**PROBLEM DESCRIPTION:** Copy out the listing word for word, starting at the line that contains "Task: Open マイナンバー登録・変更" and ending with the last line of the listing, both included.

**TASK DATA:**

****************

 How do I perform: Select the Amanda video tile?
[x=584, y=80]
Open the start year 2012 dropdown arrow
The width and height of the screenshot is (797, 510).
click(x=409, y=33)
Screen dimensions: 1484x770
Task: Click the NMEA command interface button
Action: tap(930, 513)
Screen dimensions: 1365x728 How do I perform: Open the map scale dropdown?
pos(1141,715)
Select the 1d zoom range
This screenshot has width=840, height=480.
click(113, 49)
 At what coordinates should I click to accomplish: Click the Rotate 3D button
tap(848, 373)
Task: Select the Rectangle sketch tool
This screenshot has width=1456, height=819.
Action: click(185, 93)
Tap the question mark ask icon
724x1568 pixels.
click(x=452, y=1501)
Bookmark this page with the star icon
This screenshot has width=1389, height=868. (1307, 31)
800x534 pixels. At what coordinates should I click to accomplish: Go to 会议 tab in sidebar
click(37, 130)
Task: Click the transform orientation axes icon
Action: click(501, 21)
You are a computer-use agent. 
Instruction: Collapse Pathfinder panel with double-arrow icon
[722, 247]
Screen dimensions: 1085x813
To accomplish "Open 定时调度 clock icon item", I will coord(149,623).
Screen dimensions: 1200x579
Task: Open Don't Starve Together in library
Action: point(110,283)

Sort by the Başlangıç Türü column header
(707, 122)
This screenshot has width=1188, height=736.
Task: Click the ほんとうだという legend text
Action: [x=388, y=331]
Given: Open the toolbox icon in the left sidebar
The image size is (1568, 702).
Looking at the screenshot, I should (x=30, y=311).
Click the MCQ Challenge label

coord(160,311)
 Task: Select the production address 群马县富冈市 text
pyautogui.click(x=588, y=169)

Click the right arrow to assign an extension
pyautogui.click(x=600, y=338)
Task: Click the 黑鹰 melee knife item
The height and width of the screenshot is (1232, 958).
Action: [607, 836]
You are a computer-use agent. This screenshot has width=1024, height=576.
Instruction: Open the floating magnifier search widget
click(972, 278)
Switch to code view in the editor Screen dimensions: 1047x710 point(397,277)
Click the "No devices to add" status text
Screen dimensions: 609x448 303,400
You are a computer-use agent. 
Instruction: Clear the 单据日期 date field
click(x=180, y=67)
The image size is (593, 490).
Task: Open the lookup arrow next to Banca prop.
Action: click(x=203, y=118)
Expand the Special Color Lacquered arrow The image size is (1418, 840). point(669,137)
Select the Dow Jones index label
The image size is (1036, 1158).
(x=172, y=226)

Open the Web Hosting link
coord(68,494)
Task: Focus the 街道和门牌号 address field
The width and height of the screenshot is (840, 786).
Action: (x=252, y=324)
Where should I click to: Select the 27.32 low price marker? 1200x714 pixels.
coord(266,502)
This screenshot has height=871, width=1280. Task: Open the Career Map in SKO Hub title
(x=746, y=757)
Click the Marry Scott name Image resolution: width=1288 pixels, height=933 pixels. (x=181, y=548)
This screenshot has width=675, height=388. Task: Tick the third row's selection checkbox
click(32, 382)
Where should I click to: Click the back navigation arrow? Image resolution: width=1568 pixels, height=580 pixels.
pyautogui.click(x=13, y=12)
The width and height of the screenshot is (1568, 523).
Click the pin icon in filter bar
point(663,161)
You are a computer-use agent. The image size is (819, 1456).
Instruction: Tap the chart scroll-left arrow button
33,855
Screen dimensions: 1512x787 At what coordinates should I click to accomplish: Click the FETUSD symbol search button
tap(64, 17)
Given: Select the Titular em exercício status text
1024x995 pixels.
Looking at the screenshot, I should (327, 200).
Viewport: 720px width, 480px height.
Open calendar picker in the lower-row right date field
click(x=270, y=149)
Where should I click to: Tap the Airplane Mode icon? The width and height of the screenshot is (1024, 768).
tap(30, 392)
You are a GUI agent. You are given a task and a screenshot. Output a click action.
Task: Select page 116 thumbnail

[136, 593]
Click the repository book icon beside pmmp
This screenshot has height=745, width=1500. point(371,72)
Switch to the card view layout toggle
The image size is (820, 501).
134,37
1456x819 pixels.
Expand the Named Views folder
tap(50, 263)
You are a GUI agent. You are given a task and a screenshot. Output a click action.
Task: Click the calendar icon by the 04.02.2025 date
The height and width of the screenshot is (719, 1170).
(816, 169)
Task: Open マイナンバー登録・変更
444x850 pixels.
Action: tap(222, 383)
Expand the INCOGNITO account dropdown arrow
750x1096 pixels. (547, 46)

****************

**ANSWER:**
Task: Open マイナンバー登録・変更
444x850 pixels.
Action: tap(222, 383)
Expand the INCOGNITO account dropdown arrow
750x1096 pixels. (547, 46)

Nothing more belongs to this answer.